Plastics may one day power your laptop!
By ANITuesday, June 29, 2010
WASHINGTON - A new research has indicated that instead of dumping plastics, they could be recycled to make useful products such as rechargeable cell phone or laptop batteries and other useful products like tones and lubricants.
Vilas Pol of Argonne National Laboratory in Argonne, Ill, has found a way to turn plastic into tiny spheres of pure carbon just a few microns across and then use them in tires, batteries and lubricants.
In tyres for instance, it could dissipate the heat generated from friction against the road, protecting the rubber from melting.
Pol’s method involves heating plastic till it turns into gas inside a sealed chamber.

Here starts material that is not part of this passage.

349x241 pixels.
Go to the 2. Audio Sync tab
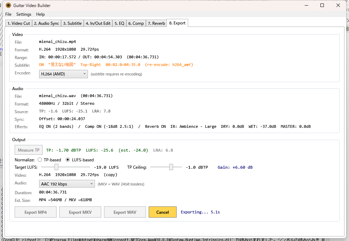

Instead of air, inert gas is fed into the chamber, which releases the hydrogen in the plastic.
This hydrogen gas can be used as hydrogen fuel.
The carbon, meanwhile, which forms spheres or egg-shapes depending on the type of waste plastic used, could be useful for certain applications, like filtration, where packing tightly together is vital.
“Microspheres are expensive to make using the current technology,” Discovery News quoted Nishkamraj Deshpande of the United Space Alliance, a NASA contractor, as saying.
“With this process, we don’t have to invest new petroleum gases to make carbon spheres or nanotubes,” Pol said.
Carbon microspheres are also useful in lubricants, toner, paint and filters.